| Problem |
Output all of the material beneath this line exactly as it is.

| Recorded information |
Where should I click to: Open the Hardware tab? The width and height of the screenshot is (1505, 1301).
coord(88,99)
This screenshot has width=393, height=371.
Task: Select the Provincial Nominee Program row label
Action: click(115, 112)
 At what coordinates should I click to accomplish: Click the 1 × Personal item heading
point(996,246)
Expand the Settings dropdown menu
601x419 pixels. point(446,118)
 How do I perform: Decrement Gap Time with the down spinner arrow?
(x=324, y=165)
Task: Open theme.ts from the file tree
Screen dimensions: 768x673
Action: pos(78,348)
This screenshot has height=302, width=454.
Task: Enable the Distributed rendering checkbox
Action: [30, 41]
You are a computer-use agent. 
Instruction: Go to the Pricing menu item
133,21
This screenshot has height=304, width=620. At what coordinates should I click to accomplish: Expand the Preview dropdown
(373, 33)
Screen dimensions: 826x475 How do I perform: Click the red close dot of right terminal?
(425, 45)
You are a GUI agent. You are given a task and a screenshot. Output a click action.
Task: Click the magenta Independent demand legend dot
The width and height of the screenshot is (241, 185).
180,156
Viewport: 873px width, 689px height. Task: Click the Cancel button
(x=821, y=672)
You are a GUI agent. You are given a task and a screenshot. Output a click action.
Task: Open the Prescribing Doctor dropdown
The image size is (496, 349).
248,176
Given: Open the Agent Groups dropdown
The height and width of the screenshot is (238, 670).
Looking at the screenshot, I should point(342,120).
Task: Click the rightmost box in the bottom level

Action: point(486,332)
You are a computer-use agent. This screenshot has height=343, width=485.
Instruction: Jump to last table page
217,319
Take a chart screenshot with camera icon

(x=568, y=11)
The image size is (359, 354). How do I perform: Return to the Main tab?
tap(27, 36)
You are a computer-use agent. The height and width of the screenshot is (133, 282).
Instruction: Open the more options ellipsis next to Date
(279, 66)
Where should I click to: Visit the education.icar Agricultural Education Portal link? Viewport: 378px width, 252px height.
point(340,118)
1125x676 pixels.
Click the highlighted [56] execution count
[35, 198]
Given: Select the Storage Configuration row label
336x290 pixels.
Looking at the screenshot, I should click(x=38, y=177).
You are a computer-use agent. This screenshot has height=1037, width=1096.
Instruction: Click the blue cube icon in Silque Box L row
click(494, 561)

| Output below |
Where should I click to: Open the Hardware tab? The width and height of the screenshot is (1505, 1301).
coord(88,99)
This screenshot has width=393, height=371.
Task: Select the Provincial Nominee Program row label
Action: click(115, 112)
 At what coordinates should I click to accomplish: Click the 1 × Personal item heading
point(996,246)
Expand the Settings dropdown menu
601x419 pixels. point(446,118)
 How do I perform: Decrement Gap Time with the down spinner arrow?
(x=324, y=165)
Task: Open theme.ts from the file tree
Screen dimensions: 768x673
Action: pos(78,348)
This screenshot has height=302, width=454.
Task: Enable the Distributed rendering checkbox
Action: [30, 41]
You are a computer-use agent. 
Instruction: Go to the Pricing menu item
133,21
This screenshot has height=304, width=620. At what coordinates should I click to accomplish: Expand the Preview dropdown
(373, 33)
Screen dimensions: 826x475 How do I perform: Click the red close dot of right terminal?
(425, 45)
You are a GUI agent. You are given a task and a screenshot. Output a click action.
Task: Click the magenta Independent demand legend dot
The width and height of the screenshot is (241, 185).
180,156
Viewport: 873px width, 689px height. Task: Click the Cancel button
(x=821, y=672)
You are a GUI agent. You are given a task and a screenshot. Output a click action.
Task: Open the Prescribing Doctor dropdown
The image size is (496, 349).
248,176
Given: Open the Agent Groups dropdown
The height and width of the screenshot is (238, 670).
Looking at the screenshot, I should point(342,120).
Task: Click the rightmost box in the bottom level

Action: point(486,332)
You are a computer-use agent. This screenshot has height=343, width=485.
Instruction: Jump to last table page
217,319
Take a chart screenshot with camera icon

(x=568, y=11)
The image size is (359, 354). How do I perform: Return to the Main tab?
tap(27, 36)
You are a computer-use agent. The height and width of the screenshot is (133, 282).
Instruction: Open the more options ellipsis next to Date
(279, 66)
Where should I click to: Visit the education.icar Agricultural Education Portal link? Viewport: 378px width, 252px height.
point(340,118)
1125x676 pixels.
Click the highlighted [56] execution count
[35, 198]
Given: Select the Storage Configuration row label
336x290 pixels.
Looking at the screenshot, I should click(x=38, y=177).
You are a computer-use agent. This screenshot has height=1037, width=1096.
Instruction: Click the blue cube icon in Silque Box L row
click(494, 561)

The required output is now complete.